Vivimos desde entonces momentos difíciles en ZETA. No se los deseo a nadie. Ni a quienes nos rechazan. Pero he platicado con todos mis compañeros. Han entendido la situación. No se ha dado la desbandada ni la desesperación. En medio del dolor se mantiene la calma. Pero también he pensado mucho. Tanto esfuerzo para crear un periódico independiente y que maten a mis compañeros. Tres que han estado a mi lado murieron por represalias a nuestro pensamiento. No por corruptos. Solamente disparándoles les quitaron la libertad. Algunos reporteros de otros diarios han dejado correr la versión: “Es por culpa de Blancornelas”. “Es un aviso para él”. “Si no lo pueden atacar a él porque trae mucha vigilancia, lo harán con los demás”. Versiones tan desatinadas como siempre sucede cuando se trata de ZETA. Somos invariablemente ninguneados. Desairados. Ignorados. Lo bueno que resalta al semanario lo ignoran. Solamente somos noticia cuando la tragedia nos envuelve o los juicios nos jeringan.

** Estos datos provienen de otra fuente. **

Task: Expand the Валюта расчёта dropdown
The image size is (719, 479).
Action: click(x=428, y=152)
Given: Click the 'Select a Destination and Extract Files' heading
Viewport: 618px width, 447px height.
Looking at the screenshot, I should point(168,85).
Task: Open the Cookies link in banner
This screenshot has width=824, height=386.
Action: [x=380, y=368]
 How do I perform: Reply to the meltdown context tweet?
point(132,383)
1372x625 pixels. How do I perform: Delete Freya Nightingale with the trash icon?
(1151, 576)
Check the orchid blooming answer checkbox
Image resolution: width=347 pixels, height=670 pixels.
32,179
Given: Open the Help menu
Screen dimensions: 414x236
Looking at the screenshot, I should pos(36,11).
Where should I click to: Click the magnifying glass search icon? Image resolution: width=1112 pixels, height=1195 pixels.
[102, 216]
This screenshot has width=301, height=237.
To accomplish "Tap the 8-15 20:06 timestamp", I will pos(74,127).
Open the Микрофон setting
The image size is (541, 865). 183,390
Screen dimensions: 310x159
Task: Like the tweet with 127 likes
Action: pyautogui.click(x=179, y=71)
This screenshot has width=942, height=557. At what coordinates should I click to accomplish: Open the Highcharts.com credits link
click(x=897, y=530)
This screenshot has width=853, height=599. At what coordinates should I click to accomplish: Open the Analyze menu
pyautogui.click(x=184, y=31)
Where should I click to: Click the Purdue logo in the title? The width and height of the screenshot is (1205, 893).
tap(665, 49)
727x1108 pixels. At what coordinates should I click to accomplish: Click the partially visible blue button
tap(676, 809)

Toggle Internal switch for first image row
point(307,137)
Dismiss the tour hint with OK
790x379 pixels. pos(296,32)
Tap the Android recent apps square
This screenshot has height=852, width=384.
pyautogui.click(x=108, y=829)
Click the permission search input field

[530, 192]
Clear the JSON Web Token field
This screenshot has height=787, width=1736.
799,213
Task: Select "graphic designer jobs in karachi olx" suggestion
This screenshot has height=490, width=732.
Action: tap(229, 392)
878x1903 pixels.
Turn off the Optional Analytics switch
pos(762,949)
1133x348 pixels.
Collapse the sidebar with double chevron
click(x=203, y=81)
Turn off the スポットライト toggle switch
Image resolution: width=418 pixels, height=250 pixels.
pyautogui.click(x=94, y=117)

Recuerdo que cuando asesinaron a Héctor Félix en 1988 sobraron respaldos. Ahora me asquea que muchos reporteros y ciudadanos de aquel tiempo se rindan a Jorge Hank Rhon. Y peor que este hijo del Profesor hable de inseguridad. Aprovecha el crimen de nuestro compañero Francisco Ortiz Franco para su maldita publicidad contra la inseguridad. Está como los asesinos de nuestro compañero y amigo Luis Valero Elizaldi. Los perversos Alberto Márquez “El Bat” y Marco Antonio Jiménez “El Pato”. Par de odiosos narcotraficantes. Con cerros de dinero movilizan juicios para emplazarme en los juzgados. Dolosamente buscan meterme en contradicciones sobre cómo sucedió el ataque. Buscan mi encarcelamiento. La amenaza personal es constante. La protección por eso es enorme. Y todavía se burlan algunos periodistas.
Ya se olvidaron que Hank contribuyó hace 16 años a esta inseguridad. No quieren mencionar a sus guardaespaldas que mataron a nuestro compañero. Este candidato a fuerza y del PRI no tiene autoridad moral para hablar de eso. Llama “mi querido compadre” a Victoriano Medina. Estaba a sus órdenes cuando cometió el asesinato. Y seguramente no fue por iniciativa del mandadero matón. Victoriano fue el asesino. Era su empleado. Hank no tiene vergüenza hablando de inseguridad. Hasta duda de la justicia mexicana. La que en los tiempos de poder de su padre estaba en manos del PRI, su partido. Jorge Hank, diciéndolo en el folclore que quiere tener y debe entender: “No se habla de sogas en casa del ahorcado”. Le incomoda la revisión al expediente que venía realizando el Licenciado Ortiz Franco y por eso lo ubica en calidad de sospechoso. Podrá reclamar su inocencia desde ya. Sus incondicionales reporteros hasta pueden hacer lo mismo cuando criticaron a Germán Dehesa. Se lanzaron contra él por solamente opinar desfavorablemente de Hank. Dijeron que había convertido su presentación de un acto cultural en mitin. Pero han callado lo que otros brillantes escritores han censurado del gobierno foxista. De cómo está el país.
Con la seriedad que le caracterizaba, estoy seguro que Francisco Ortiz Franco rechazaría esto enérgicamente. Los que hoy lloramos su muerte no le daremos la espalda a su memoria.
Escrito tomado de la colección “Dobleplana” y publicado el 20 de junio de 2008; propiedad de Jesús Blancornelas.